Species of chlorophyte green alga

Ulva lactuca, also known by the common name sea lettuce or broadleaf sea lettuce, is an edible green alga in the family Ulvaceae. It is the type species of the genus Ulva. A synonym is U. fenestrata, referring to its "windowed" or "holed" appearance.

==Description==
Ulva lactuca is a thin flat green alga growing from a discoid holdfast. The margin is somewhat ruffled and often torn. It may reach 18 cm or more in length, though generally much less, and up to 30 cm across. The membrane is two cells thick, soft and translucent, and grows attached, without a stipe, to rocks or other algae by a small disc-shaped holdfast.

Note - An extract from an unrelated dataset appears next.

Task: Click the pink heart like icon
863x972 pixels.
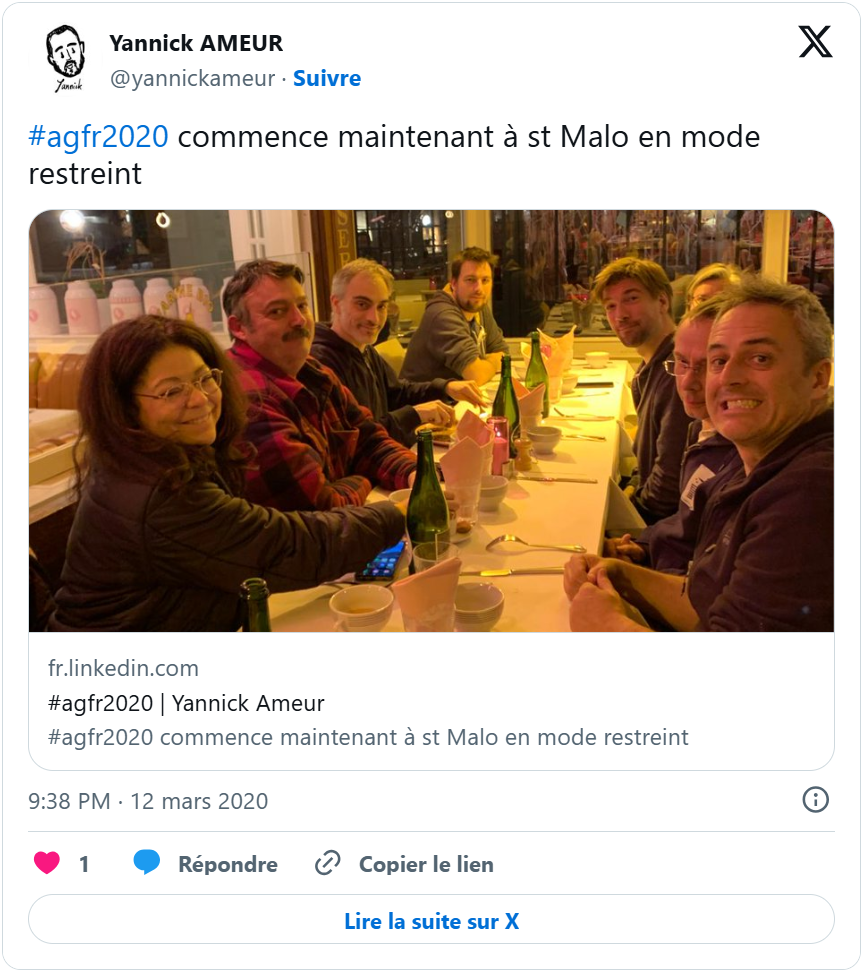Action: (47, 863)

Green to dark green in colour, this species in the Chlorophyta is formed of two layers of cells irregularly arranged, as seen in cross-section. The chloroplast is cup-shaped in some references but as a parietal plate in others with one to three pyrenoids. There are other species of Ulva which are similar and not always easy to differentiate.

=== Life cycle ===
The sporangial and gametangial thalli are morphologically alike. The diploid adult plant produces zoospores by meiosis – making them haploid. These settle and grow to form haploid male and female plants similar to the diploid plants. When these haploid plants release gametes they unite to produce the zygote which germinates, and grows to produce the diploid plant.

== Distribution ==
The distribution is worldwide: Europe, North America (west and east coasts), Central America, Caribbean Islands, South America, Africa, Indian Ocean Islands, South-west Asia, China, Pacific Islands, Australia and New Zealand.

==Ecology==
Ulva lactuca is very common on rocks and on other algae in the littoral and sublittoral on shores all around the British Isles,
the coast of France,
the Low Countries and up to Denmark.
In the Pacific Northwest, Ulva lactuca L. is distributed from Alaska to the Gulf of California.

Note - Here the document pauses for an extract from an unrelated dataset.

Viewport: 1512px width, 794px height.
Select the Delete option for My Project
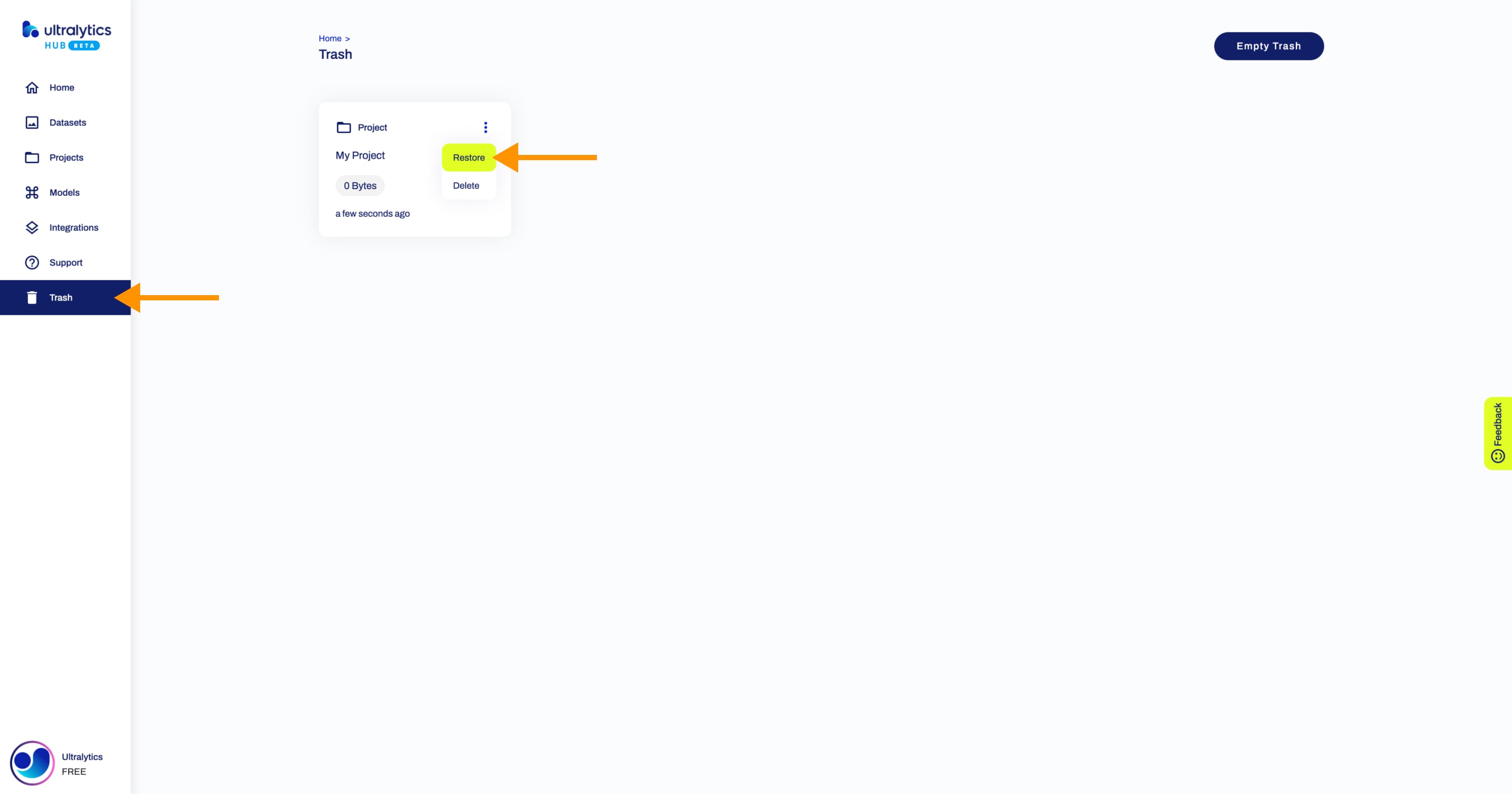(466, 185)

It is particularly prolific in areas where nutrients are abundant. This has been the case off the coast of Brittany where a high level of nitrates, from the intensive farming there, washes out to sea. The result is that large quantities of U. lactuca are washed up on beaches, where their decay produces methane, hydrogen sulfide, and other gases.

Certain environmental conditions can lead to the algae spreading over large areas. In August 2009, unprecedented levels of the algae washed up on the beaches of Brittany, France, causing a major public health scare as it decomposed. The rotting thalli produced large quantities of hydrogen sulfide, a toxic gas which, like hydrogen cyanide, inhibits cytochrome c oxidase, inhibiting cellular respiration and resulting in critical cellular hypoxia. In one incident near Saint-Michel-en-Grève, a horse rider lost consciousness and his horse died after breathing the seaweed fumes. Environmentalists blamed the phenomenon on excessive use of fertilizers and the excretion of nitrates by pigs and poultry. In an earlier separate incident at the same beach in July 2009, a truck driver had died near his vehicle after hauling three truckloads of sea lettuce without protective gear during the annual cleanup. Although initially recorded as a heart attack, the death of the truck driver prompted French authorities to exhume his remains for an autopsy. It was later determined to be cardiac arrest resulting from pulmonary edema, which is an indication of possible hydrogen sulfide poisoning. Environmentalists claimed that dead animals found on the algae-clogged beaches (including 31 wild boars in July 2011) were a result of toxic fumes.

==Uses==
In Scotland, U. lactuca is used in soups and salads. In Hawaiʻi, U. lactuca is also called limu pālahala and eaten in different ways: mixed with other algae, salted and served with raw fish, boiled in water and served as a soup, or served with chili pepper, onions, soy sauce and sugar.
Additionally, U. lactuca has traditional uses in Hawaiʻi as fertilizer and as adornment for hula. When U. lactuca is used for hula it is called limu pāpahapaha.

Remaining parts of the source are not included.